- Original release cover

Live album by Tangerine Dream
- Released: June 4, 1993
- Recorded: various dates in October and November 1992
- Genres: Electronic rock, new-age, synthpop
- Length: 72:40
- Label: Miramar
- Producer: Edgar Froese

Tangerine Dream chronology
| Deadly Care (1992) | 220 Volt Live (1993) | Turn of the Tides (1994) |

= 220 Volt Live =

220 Volt Live is the forty-eighth release and seventh live album by Tangerine Dream. It was recorded live in the US in 1992. It would be the last live album to feature new compositions until Inferno (2002). This may be considered some of the band's most rock oriented music so far, with guitarist Zlatko Perica's playing being a more prominent element. Re-issued in 1999 and then again in 2009 on Membran. It was nominated for Best New Age Album at the 1994 Grammy Awards.

Professional ratings
Review scores
| Source | Rating |
| AllMusic | Star |

==Track listing==

| No. | Title | Length |
|---|---|---|
| 1. | "Oriental Haze" | 6:52 |
| 2. | "Two Bunch Palms" | 5:48 |
| 3. | "220 Volt" | 9:01 |
| 4. | "Homeless" | 9:48 |
| 5. | "Sundance Kid" | 8:04 |
| 6. | "Backstreet Hero" | 8:49 |
| 7. | "The Blue Bridge" | 4:47 |
| 8. | "Hamlet" | 8:30 |
| 9. | "Dreamtime" | 3:46 |
| 10. | "Purple Haze" (written by Jimi Hendrix) | 3:32 |
| 11. | "Treasure Of Innocence" (studio track) | 3:41 |

==Personnel==
- Tangerine Dream
- Edgar Froese – keyboards, guitar
- Jerome Froese – keyboards, guitar
- Linda Spa – saxophone, keyboards
- Zlatko Perica – guitar

==Single==

Dreamtime was released alongside 220 Volt Live in 1993. It contains three shortened tracks from the album, plus the studio version of their cover of "Purple Haze", and an alternate version of Dreamtime. This alternate version had lyrics written and performed by Jayney Klimek and Julie Ocean contributed to the lyric writing process.

*RECORDS:*
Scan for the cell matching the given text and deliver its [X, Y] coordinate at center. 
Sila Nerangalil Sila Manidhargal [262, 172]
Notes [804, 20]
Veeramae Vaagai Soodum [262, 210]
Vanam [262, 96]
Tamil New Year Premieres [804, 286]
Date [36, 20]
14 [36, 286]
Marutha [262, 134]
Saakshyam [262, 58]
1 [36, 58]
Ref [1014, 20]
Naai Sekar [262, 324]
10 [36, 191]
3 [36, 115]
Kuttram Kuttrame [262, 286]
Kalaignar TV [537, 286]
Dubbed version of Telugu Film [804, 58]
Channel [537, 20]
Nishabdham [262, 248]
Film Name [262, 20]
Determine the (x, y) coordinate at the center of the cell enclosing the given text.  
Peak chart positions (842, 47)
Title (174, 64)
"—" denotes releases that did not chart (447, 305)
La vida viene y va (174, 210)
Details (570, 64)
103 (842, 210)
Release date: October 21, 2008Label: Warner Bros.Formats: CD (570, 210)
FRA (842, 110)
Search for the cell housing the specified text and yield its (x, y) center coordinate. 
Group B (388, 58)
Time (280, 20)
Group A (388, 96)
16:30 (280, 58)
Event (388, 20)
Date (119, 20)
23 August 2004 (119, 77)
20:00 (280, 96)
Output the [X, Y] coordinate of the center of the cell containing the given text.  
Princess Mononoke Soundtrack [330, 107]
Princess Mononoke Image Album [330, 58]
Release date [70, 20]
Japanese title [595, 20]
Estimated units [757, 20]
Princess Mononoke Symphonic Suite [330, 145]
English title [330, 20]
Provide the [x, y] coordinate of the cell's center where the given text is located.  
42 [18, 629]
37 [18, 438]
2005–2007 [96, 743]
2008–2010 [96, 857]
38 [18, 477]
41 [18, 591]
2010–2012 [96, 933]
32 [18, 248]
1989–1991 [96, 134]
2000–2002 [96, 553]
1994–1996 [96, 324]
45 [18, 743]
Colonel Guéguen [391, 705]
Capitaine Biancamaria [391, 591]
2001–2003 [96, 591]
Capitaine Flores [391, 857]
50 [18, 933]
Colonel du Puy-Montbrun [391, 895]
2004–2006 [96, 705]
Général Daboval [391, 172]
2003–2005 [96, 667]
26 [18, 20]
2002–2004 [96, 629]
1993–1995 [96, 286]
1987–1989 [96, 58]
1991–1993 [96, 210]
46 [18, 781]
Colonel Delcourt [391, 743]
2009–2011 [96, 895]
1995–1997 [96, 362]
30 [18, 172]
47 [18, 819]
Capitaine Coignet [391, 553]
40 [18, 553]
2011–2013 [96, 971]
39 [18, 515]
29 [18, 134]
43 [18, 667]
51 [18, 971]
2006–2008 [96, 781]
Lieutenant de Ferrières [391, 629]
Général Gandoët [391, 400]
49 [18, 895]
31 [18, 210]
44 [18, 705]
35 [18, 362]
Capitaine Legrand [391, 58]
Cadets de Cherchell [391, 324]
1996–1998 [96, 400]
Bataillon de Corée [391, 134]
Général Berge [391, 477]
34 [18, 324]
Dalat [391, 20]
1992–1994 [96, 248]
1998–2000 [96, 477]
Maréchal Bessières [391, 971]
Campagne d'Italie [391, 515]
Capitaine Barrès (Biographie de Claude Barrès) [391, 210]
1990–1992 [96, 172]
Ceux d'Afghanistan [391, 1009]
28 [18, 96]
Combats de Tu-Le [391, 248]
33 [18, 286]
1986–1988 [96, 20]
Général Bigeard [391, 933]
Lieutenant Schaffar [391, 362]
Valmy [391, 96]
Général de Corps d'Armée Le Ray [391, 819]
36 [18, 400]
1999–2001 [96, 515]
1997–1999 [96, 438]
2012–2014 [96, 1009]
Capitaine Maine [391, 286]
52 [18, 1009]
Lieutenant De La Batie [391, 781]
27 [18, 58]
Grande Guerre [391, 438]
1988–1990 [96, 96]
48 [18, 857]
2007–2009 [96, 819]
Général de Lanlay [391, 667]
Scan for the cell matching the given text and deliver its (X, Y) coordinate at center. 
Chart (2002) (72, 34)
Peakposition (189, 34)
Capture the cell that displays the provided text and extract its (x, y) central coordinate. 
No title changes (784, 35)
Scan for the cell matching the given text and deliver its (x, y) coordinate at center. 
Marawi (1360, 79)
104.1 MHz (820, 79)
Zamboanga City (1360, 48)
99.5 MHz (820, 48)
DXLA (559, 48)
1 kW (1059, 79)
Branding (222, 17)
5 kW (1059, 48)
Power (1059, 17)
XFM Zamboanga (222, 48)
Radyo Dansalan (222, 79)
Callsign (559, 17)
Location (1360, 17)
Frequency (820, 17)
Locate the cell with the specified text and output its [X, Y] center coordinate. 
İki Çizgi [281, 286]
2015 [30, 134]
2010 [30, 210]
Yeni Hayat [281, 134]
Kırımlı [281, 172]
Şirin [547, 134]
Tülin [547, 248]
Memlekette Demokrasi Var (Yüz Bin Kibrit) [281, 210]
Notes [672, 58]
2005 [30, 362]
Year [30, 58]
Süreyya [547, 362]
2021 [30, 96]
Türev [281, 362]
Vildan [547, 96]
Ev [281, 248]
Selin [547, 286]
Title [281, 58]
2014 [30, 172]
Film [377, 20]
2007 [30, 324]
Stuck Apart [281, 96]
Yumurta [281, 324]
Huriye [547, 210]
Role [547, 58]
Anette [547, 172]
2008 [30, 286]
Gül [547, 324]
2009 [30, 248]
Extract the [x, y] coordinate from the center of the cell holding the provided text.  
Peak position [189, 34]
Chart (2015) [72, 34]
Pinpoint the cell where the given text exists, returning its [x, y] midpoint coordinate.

*WHAT TO WORK ON:*
Duplicate the part of the 220 Volt Live article that begins at the words "220 Volt Live is" and stops after "1994 Grammy Awards.". The lines above have nothing to do with this.

*FULL RESPONSE:*
220 Volt Live is the forty-eighth release and seventh live album by Tangerine Dream. It was recorded live in the US in 1992. It would be the last live album to feature new compositions until Inferno (2002). This may be considered some of the band's most rock oriented music so far, with guitarist Zlatko Perica's playing being a more prominent element. Re-issued in 1999 and then again in 2009 on Membran. It was nominated for Best New Age Album at the 1994 Grammy Awards.